关键词:动力学;铁闪锌矿;高铁闪锌矿;碳热还原;直接还原;ZnCaOS
(Edited by Bing YANG)
Corresponding author: Rafael PADILLA; E-mail: rpadilla@udec.cl
DOI: 10.1016/S1003-6326(20)65377-8
Abstract: The direct carbothermic reduction of marmatite in the presence of lime was studied by thermogravimetric method to determine the technical feasibility to produce Zn(g) without polluting with SO2(g). X-ray diffraction analysis of partially reacted samples indicated that the reduction occurred through the formation of ZnCaOS and Ca2Fe2O5 as intermediate products to yield Zn(g), and solid Fe and CaS as the final products. Temperature had the major effect on the rate of reduction.
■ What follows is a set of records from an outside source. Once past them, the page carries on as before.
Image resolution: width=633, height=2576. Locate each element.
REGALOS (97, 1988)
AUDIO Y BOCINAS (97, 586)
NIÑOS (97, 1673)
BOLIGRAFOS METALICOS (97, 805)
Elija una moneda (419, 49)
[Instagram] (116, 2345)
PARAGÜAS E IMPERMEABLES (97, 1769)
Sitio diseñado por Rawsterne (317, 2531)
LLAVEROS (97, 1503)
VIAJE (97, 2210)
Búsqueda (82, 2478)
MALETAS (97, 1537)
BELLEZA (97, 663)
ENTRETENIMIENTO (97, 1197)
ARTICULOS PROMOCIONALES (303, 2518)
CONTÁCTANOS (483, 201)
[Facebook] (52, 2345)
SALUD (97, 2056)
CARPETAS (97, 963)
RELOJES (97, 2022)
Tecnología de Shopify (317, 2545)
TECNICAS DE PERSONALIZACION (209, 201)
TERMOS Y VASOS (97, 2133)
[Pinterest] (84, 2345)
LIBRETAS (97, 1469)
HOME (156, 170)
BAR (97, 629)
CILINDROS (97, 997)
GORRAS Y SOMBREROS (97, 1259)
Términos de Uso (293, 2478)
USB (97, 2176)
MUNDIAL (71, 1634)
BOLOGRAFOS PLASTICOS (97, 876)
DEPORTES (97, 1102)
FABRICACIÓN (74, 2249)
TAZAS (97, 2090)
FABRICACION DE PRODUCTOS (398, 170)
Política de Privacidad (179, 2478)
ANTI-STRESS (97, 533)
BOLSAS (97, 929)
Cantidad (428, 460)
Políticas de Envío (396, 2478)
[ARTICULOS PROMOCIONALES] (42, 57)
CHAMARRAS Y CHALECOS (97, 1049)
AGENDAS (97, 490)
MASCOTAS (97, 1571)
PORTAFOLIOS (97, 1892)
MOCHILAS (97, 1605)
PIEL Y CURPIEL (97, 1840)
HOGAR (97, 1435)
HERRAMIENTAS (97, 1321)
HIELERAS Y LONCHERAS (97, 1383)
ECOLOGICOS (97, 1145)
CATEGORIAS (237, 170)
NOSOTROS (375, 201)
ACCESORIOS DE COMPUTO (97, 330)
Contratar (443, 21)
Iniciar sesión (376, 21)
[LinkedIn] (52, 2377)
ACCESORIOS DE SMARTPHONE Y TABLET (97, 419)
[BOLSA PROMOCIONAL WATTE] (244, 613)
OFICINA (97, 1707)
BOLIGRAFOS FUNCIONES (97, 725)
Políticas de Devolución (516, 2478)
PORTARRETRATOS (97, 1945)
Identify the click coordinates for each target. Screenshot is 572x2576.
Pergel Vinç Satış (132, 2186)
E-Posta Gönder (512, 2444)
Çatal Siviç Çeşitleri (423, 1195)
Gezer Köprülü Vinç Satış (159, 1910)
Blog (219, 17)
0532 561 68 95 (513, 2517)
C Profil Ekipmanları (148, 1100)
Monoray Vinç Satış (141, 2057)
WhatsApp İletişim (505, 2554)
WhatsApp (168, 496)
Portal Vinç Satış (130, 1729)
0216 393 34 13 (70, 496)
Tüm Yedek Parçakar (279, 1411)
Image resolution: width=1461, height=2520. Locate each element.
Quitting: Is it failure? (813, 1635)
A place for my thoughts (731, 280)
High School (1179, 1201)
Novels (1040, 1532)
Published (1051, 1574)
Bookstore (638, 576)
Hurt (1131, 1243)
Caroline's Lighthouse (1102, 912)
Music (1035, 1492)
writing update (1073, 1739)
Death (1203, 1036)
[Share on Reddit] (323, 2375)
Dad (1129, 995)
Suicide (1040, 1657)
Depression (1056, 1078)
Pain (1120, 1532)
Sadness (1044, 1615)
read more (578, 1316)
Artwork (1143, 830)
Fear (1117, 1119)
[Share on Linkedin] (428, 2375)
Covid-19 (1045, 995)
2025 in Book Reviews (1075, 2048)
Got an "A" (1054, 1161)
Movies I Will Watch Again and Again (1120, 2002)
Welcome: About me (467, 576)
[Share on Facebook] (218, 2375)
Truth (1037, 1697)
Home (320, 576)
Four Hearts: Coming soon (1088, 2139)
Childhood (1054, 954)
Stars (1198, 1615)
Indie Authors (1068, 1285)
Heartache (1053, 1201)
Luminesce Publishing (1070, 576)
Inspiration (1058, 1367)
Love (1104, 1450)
Complete conversion of marmatite was obtained at 1100 °C in about 10 min using 300 mg samples with molar ratio of (Zn,Fe)S:CaO:C equal to 1:1:1. The kinetics of the overall reduction reaction was analyzed by the model ln(1-X)=-kt, which represented the data well up to a fractional conversion of 0.95 in the temperature range of 1000-1150 °C. The determined activation energy in this temperature range was 257 kJ/mol. The results demonstrated the technical feasibility to produce Zn(g) by this method without producing noxious SO2(g) emissions.